» **Records provided**:
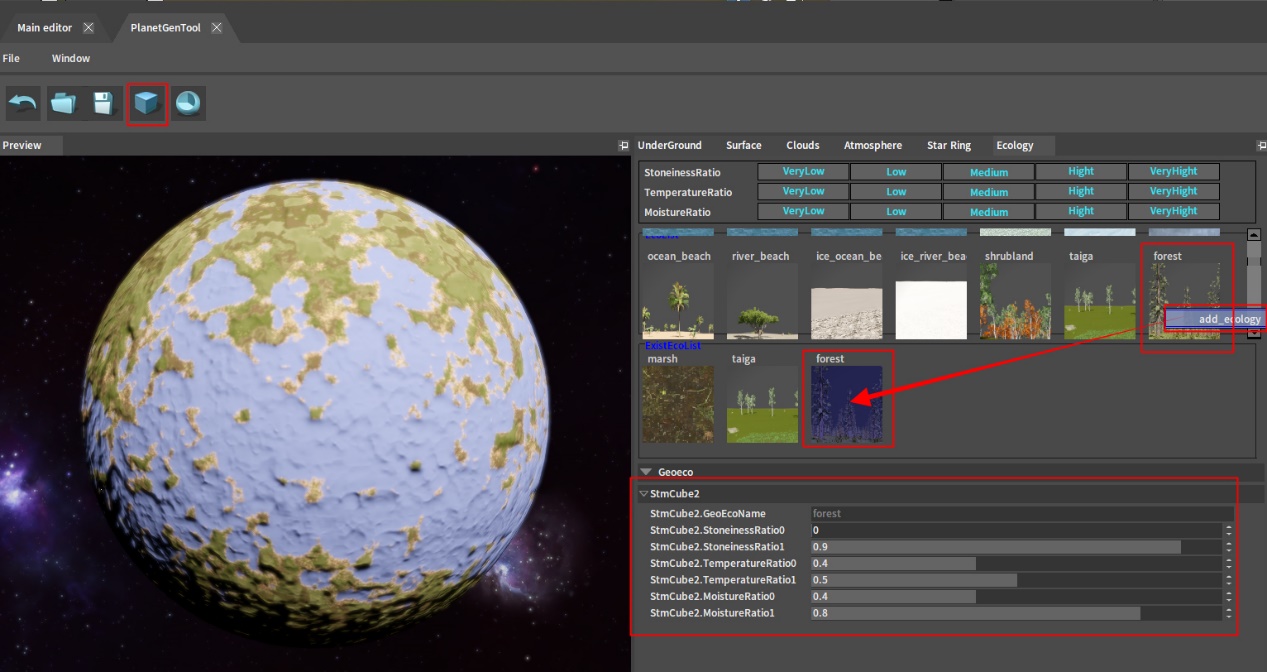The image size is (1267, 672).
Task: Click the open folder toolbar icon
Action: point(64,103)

==

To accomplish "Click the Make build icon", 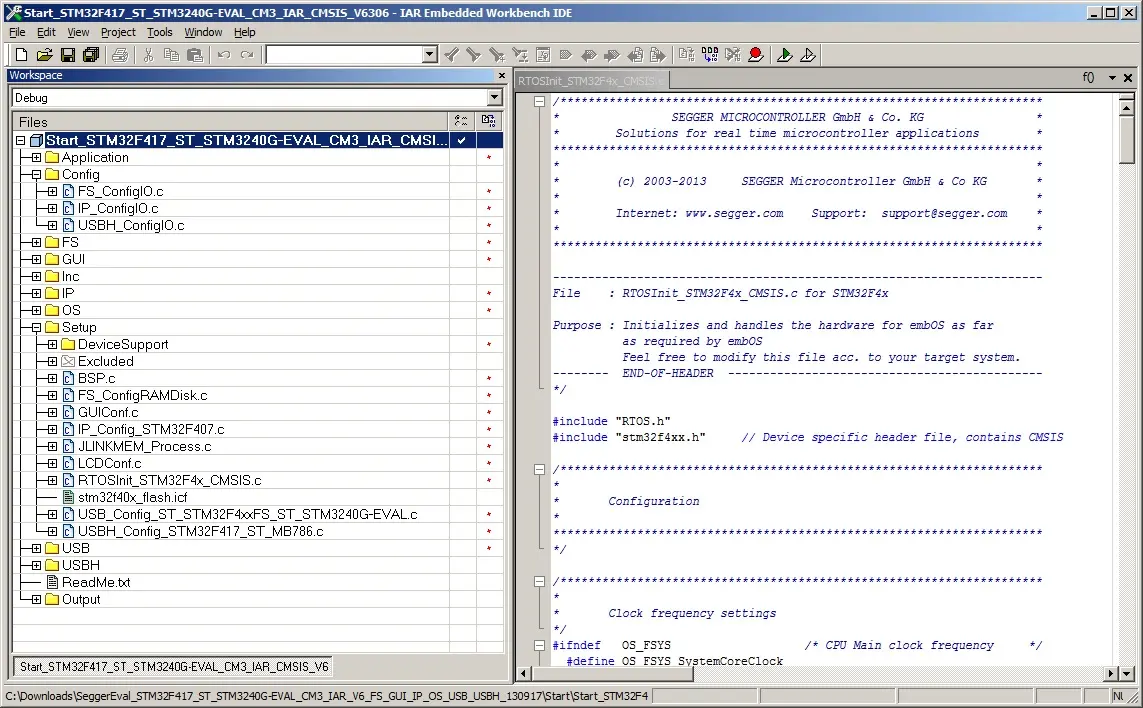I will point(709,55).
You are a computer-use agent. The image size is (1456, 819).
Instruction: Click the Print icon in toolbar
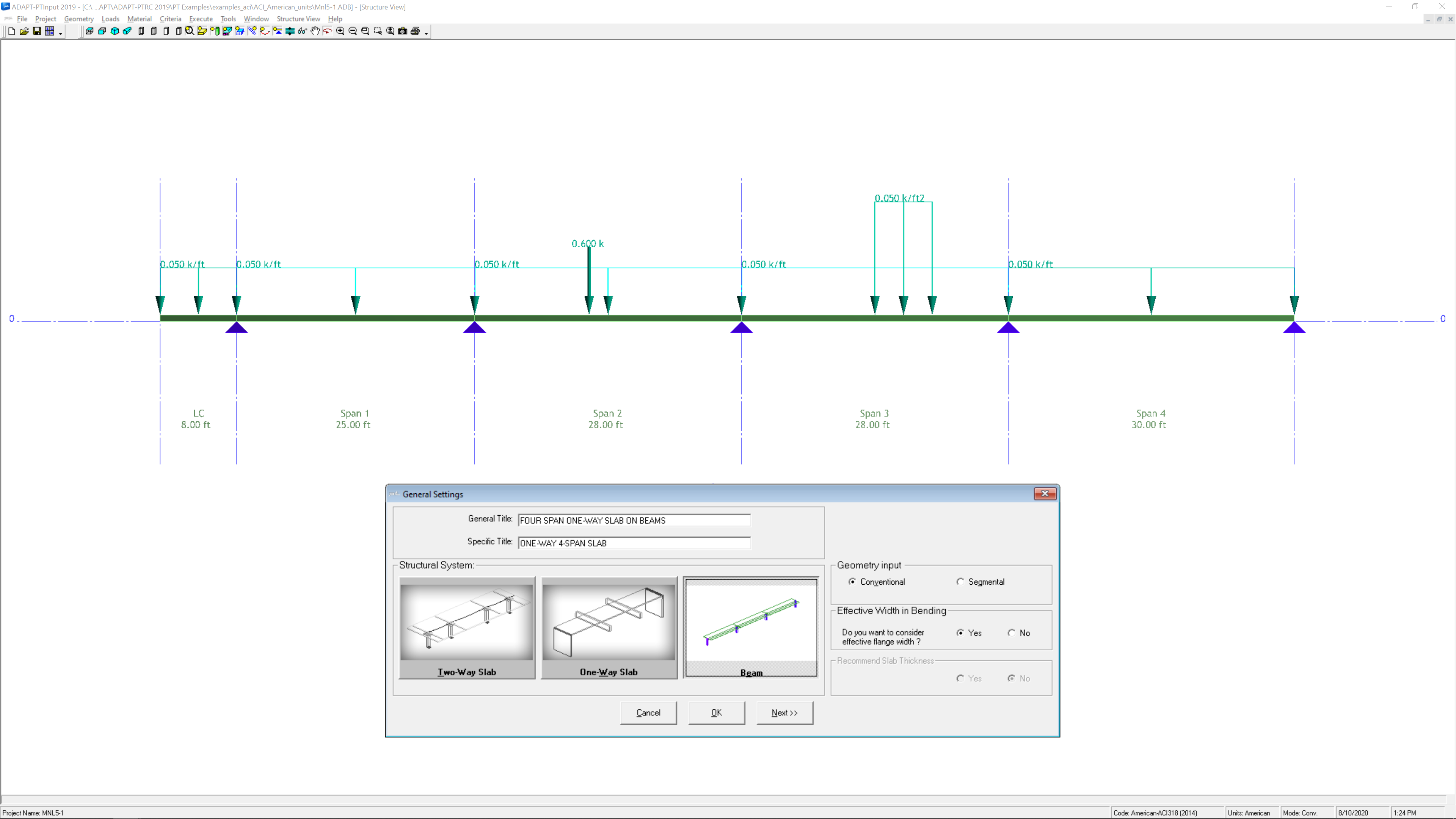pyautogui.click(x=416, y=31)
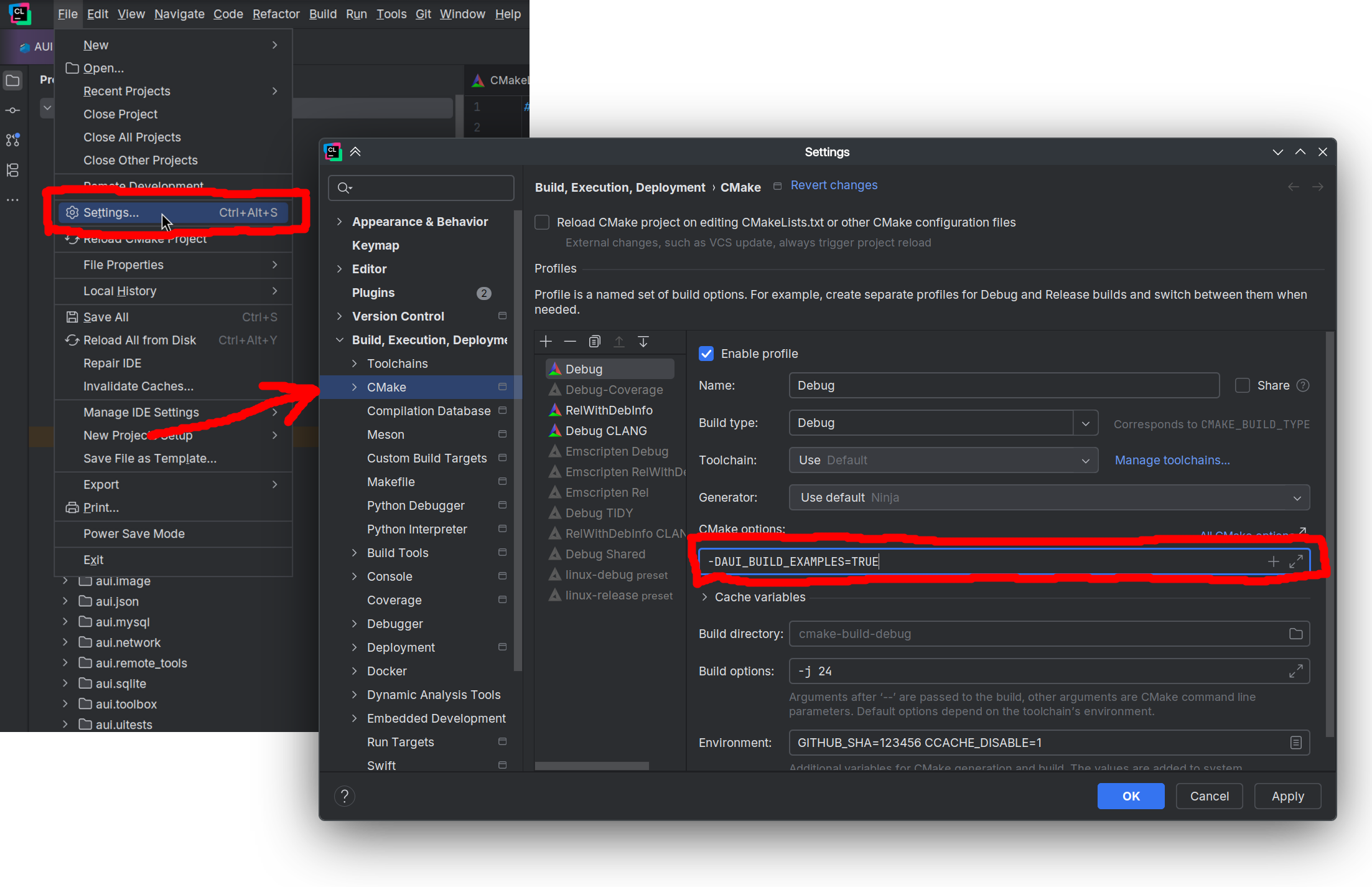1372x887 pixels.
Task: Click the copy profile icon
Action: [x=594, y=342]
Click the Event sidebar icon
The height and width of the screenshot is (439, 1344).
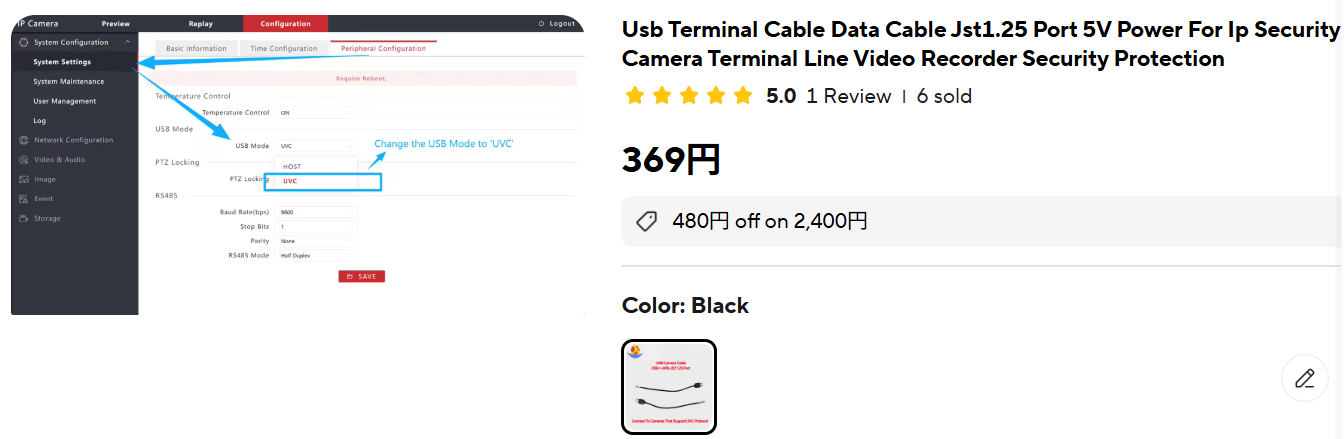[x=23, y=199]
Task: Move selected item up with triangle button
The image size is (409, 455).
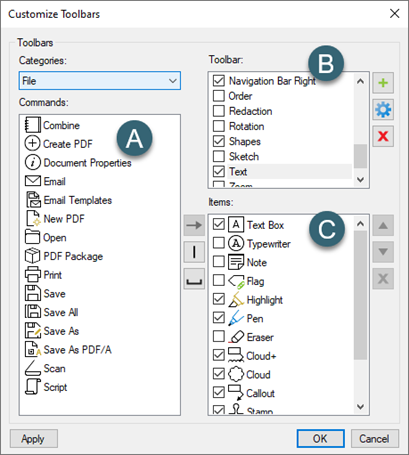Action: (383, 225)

» **Given instruction**: Copy out the lines from the one containing "Task: Move selected" through the one containing "Action: (383, 225)", both ends included, word for word. Leave the pictures out.

» **Result**:
Task: Move selected item up with triangle button
The image size is (409, 455).
Action: (383, 225)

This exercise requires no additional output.